Stored data entries:
□ □ □ □ □ □ □
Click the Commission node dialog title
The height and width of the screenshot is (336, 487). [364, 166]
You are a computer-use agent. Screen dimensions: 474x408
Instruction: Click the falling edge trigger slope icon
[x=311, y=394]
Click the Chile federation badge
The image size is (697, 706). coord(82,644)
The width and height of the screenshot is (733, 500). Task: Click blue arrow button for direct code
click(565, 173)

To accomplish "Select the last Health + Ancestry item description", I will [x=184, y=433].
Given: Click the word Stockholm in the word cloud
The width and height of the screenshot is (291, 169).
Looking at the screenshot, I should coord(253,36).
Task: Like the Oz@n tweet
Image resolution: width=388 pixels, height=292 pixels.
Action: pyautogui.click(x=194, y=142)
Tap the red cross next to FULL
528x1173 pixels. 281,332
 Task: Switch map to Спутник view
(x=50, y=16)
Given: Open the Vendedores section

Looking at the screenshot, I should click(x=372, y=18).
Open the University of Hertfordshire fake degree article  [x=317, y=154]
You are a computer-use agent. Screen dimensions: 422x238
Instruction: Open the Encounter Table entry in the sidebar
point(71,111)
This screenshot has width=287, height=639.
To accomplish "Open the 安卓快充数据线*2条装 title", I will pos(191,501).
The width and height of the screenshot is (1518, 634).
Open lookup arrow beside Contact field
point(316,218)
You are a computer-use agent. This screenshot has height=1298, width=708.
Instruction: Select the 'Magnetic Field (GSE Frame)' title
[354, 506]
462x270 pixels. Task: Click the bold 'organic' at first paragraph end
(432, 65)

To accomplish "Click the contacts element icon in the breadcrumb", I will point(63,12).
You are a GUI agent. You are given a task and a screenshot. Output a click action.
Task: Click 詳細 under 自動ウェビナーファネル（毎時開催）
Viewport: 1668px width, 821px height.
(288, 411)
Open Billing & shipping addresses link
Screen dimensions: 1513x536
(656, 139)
□ □ □ □ □ □ □
| Aim of the exercise |
Above are the entries; copy every line among them that contains the word "will".

| Solution to the exercise |
To accomplish "Select the last Health + Ancestry item description", I will [x=184, y=433].
To accomplish "Open the 安卓快充数据线*2条装 title", I will pos(191,501).
To accomplish "Click the contacts element icon in the breadcrumb", I will point(63,12).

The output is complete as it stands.